An Te Liu | Des Bribes et des Morceaux

2015 I AN TE LIU
DES BRIBES ET DES MORCEAUX
MONTREAL
May 9 - July 4



Installation view

Installation view

DES BRIBES ET DES MORCEAUX

May 9 - July 4

The bricoleur's means represent a set of actual and possible relations. He interrogates all the heterogeneous objects of which his treasury is composed to discover what each of them could signify. He speaks not only with things, but also through the medium of things. The characteristic feature of mythical thought, as of bricolage, is that it builds up structured sets by fitting together the remains and debris of events, 'des bribes et des morceaux'
- Claude Levi-Strauss, The Savage Mind, 1962

An Te Liu’s sculpture and print-based work are ruminations on time, memory, and origins. The work of modern sculptors such as Isamu Noguchi or Barbara Hepworth is often thought of as embodying a sense of permanence and the ability to assimilate vast cultural references. Liu’s work resonates with these influences and positions them at the centre of a larger conversation on how reinvention and continuity overlap in paradoxical ways. Working with bronze, ceramic and concrete—the material language of endurance—Liu mines the idioms of ancient and modern sculpture to challenge how we perceive value and time in physical form.
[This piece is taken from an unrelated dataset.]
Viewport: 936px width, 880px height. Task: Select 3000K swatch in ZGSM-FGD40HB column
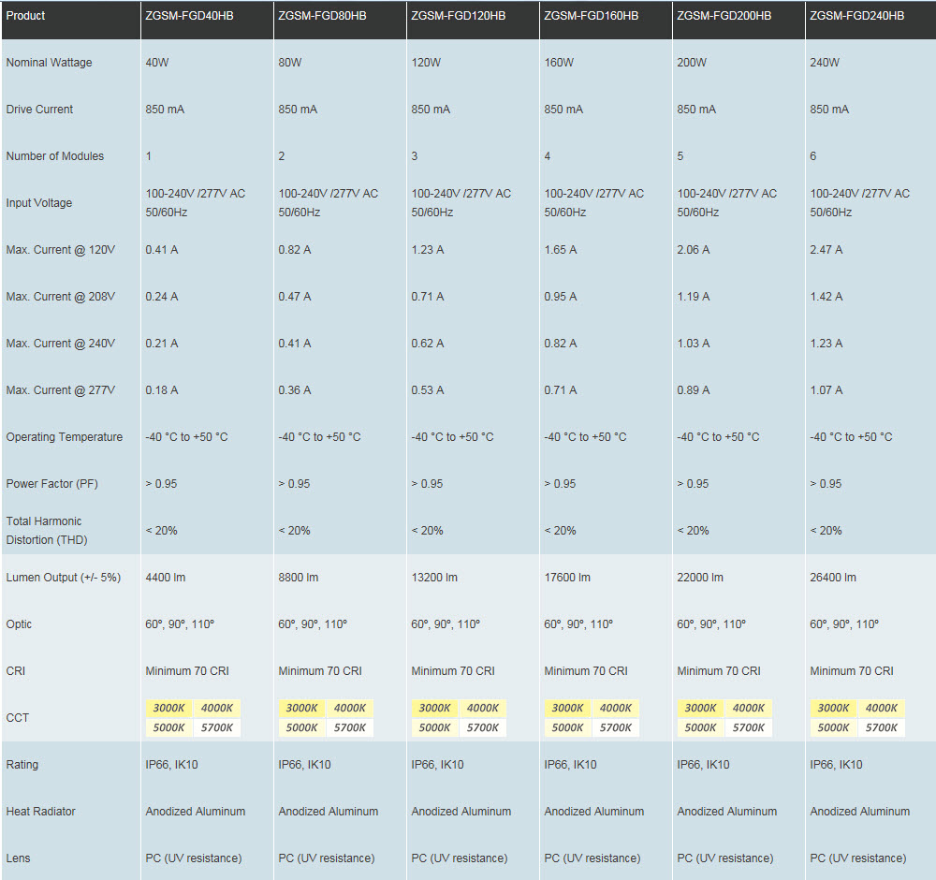point(168,709)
In an expansive series of works begun in 2013, Liu has crafted an evolving assembly of objects that suggest the fossilized remnants of present-day material production. Styrofoam packaging, intended to protect goods in transit, provides a point of departure for sculptures that are reminiscent of artifacts found in anthropology and archaeology museums. In the Tropos works, a disposable form designed to fill negative space is recast and multiplied to provide the basis for a series of delicately balanced orders. Part Brâncuși’s Endless Column, part abstract totem, the Tropos works speak to aspiration and precarity as oppositional—yet productive—forces.

Des Bribes et des morceaux features related works that address the nuances of memory within contemporary culture. Untitled (Units I – VI) is a series of photolithographs in which planar views of obsolete computer equipment are reconfigured to echo brutalist architecture. In Agenda, a decade’s worth of the artist’s weekly calendar appointments are transcribed to form a pixellated calligraphy, the specifics of the past made cryptic within the present.

Liu complicates perceptions around culture—as both a system and product—while revealing the fine line which separates an artifact from an object which has simply outlived its importance. As an ensemble, these works compel us to consider how ways of seeing and knowing shape our relationship to objects, across cultures and time.

An Te Liu (born 1967, Tainan, Taiwan) lives and works in Toronto. His work has been exhibited nationally and internationally at venues including the Witte de With Center for Contemporary Art (Rotterdam), the Louisiana Museum of Modern Art (Copenhagen), the Kunsthalle Wien (Vienna) and the Contemporary Art Gallery (Vancouver). Liu's works are included in the permanent collections of the San Francisco Museum of Modern Art, the National Gallery of Canada, the Art Gallery of Ontario, and the Art Institute of Chicago. Recent and ongoing exhibitions include In Absentia at the Southern Alberta Art Gallery, the Kitchener-Waterloo Art Gallery and the Art Gallery of Grande Prairie, and Shine a Light–-Canadian Biennial 2014 at the National Gallery of Canada. A forthcoming monograph on the artist’s work will be released in fall 2015 by Black Dog Publishing (London, UK).